[Python-Dev] RFC: PEP 460: Add bytes % args and bytes.format(args) to Python 3.5

Sat Jan 11 19:49:25 CET 2014

On Sat, Jan 11, 2014 at 04:15:35PM +0100, M.-A. Lemburg wrote:

> I think we need to step back a little from the purist view
> of things and give more emphasis on the "practicality beats
> purity" Zen.
> 
> I complete agree with Stephen, that bytes are in fact often
> an encoding of text. If that text is ASCII compatible, I don't
> see any reason why we should not continue to expose the C lib
> standard string APIs available for text manipulations on bytes.

Later in your post, you talk about the masses of broken encodings found 
everywhere (not just in your spam folder). How do the C lib standard 
string APIs help programmers to avoid broken encodings?

> We don't have to be pedantic about the bytes/text separation.
> It doesn't help in real life.

On the contrary, it helps a lot. To the extent that people keep that 
clean bytes/text separation, it helps avoid bugs. It prevents problems 
like this Python 2 nonsense:

s = "Straße"
assert len(s) == 6  # fails
assert s[5] == 'e'  # fails

Most problematic, printing s may (depending on your terminal settings) 
actually look like "Straße".

Not only is having a clean bytes/text separation the pedantic thing to 
do, it's also the right thing to do nearly always (not withstanding a 
few exceptions, allegedly).

> If you give programmers the choice they will - most of the time -
> do the right thing. 

Unicode has been available in Python since version 2.2, more than a 
decade ago. And yet here we are, five point releases later (2.7), and 
the majority of text processing code is still using bytes. I'm not just 
pointing the finger at others. My 2.x only code almost always uses byte 
strings for text processing, and not always because it was old code I 
wrote before I knew better. The coders I work with do the same, only you 
can remove the word "almost". The code I see posted on comp.lang.python 
and Reddit and the tutor mailing list invariably uses byte strings. The 
beginners on the tutor list at least have an excuse that they are 
beginners.

A quarter of a century after Unicode was first published, nearly 
28 years since IBM first introduced the concept of "code pages" 
to PC users, and we still have programmers writing ASCII only 
string-handling code that, if it works with extended character sets, 
only works by accident. The majority of programmer still have *no idea* 
of even the most basic parts of Unicode. They've had the the right tools 
for a decade, and ignored them.

Python 3 forces the issue, and my code is better for it.

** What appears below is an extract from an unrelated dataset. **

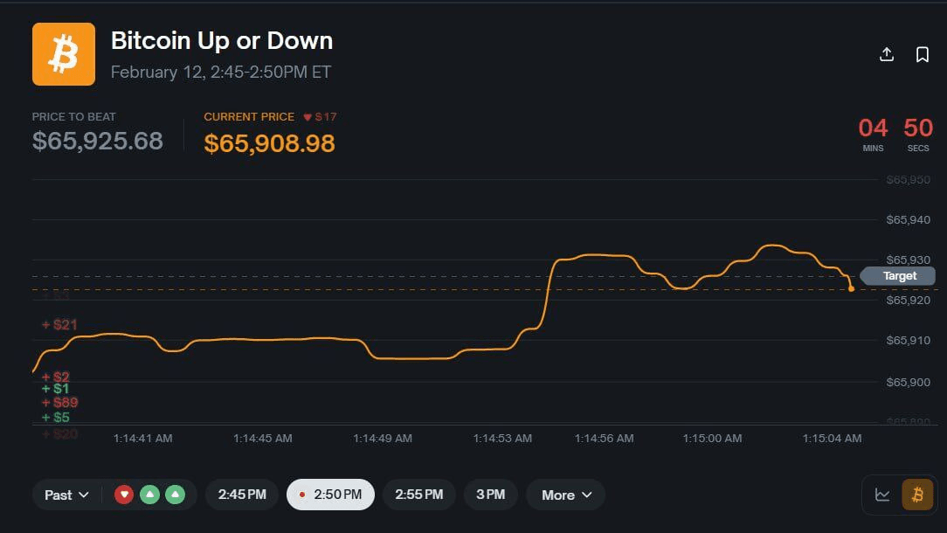Image resolution: width=947 pixels, height=533 pixels.
Task: Click the Target price label on chart
Action: [899, 276]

> bytes already have most of the 8-bit string methods from Python 2,
> so it doesn't hurt adding some more of the missing features
> from Python 2 on top to make life easier for people dealing
> with multiple/unknown encoding data.

I personally think it was a mistake to keep text operations like upper() 
and lower() on bytes. I think it will compound the mistake to add even 
more text operations.

-- 
Steven